| Brief |
Lines where the string "computer" appears are to be copied from the entries below.

| Data records |

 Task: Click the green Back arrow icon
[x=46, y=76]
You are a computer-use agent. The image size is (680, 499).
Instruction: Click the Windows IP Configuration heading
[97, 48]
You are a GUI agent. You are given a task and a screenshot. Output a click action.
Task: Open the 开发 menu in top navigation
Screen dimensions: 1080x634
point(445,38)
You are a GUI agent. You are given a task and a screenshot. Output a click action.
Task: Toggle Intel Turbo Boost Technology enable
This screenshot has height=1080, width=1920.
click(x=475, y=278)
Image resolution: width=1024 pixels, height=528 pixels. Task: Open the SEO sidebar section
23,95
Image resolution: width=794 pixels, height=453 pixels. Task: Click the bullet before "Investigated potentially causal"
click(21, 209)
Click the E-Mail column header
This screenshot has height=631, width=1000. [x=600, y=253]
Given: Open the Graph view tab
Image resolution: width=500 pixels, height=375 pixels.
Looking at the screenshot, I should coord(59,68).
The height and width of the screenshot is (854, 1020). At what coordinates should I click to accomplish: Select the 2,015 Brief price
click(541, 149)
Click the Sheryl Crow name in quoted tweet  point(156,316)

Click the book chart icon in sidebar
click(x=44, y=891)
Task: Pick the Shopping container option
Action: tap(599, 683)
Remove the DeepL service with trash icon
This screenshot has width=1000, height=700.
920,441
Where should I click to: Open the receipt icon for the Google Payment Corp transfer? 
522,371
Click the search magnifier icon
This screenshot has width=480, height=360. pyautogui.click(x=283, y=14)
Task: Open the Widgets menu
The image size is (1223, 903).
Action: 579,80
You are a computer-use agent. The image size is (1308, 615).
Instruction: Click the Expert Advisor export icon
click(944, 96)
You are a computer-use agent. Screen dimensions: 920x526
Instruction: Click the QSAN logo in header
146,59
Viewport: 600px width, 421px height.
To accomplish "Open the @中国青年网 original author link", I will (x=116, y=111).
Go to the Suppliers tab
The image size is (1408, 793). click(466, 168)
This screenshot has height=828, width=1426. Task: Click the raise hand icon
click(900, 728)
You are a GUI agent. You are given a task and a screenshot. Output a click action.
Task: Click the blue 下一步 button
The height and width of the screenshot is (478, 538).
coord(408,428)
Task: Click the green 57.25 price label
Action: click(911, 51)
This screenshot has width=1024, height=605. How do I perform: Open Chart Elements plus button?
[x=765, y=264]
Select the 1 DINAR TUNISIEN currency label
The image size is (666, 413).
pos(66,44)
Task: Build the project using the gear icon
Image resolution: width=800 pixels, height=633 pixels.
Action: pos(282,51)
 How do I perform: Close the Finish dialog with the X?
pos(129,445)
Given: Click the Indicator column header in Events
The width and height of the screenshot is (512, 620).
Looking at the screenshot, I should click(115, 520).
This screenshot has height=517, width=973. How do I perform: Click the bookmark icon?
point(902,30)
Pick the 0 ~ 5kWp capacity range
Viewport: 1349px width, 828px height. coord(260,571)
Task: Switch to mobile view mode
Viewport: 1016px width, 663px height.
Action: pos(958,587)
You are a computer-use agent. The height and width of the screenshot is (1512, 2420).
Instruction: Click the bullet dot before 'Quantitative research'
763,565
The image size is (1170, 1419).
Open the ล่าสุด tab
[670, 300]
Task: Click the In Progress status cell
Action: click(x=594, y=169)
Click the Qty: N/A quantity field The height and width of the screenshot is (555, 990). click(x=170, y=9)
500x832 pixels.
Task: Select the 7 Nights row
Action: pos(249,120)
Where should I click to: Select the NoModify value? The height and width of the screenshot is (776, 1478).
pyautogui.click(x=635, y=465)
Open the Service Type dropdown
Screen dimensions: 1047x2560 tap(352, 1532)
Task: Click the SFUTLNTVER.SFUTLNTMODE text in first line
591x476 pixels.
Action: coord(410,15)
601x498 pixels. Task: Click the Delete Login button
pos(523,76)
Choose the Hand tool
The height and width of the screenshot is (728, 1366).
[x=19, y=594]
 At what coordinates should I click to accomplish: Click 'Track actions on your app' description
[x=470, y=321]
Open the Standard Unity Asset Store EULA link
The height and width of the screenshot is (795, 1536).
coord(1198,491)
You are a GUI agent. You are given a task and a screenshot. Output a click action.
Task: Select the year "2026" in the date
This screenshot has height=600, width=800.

| Result for this exercise |
You are a computer-use agent. The image size is (680, 499).
You are a computer-use agent. The image size is (1308, 615).
You are a computer-use agent. Screen dimensions: 920x526
You are a computer-use agent. The height and width of the screenshot is (1512, 2420).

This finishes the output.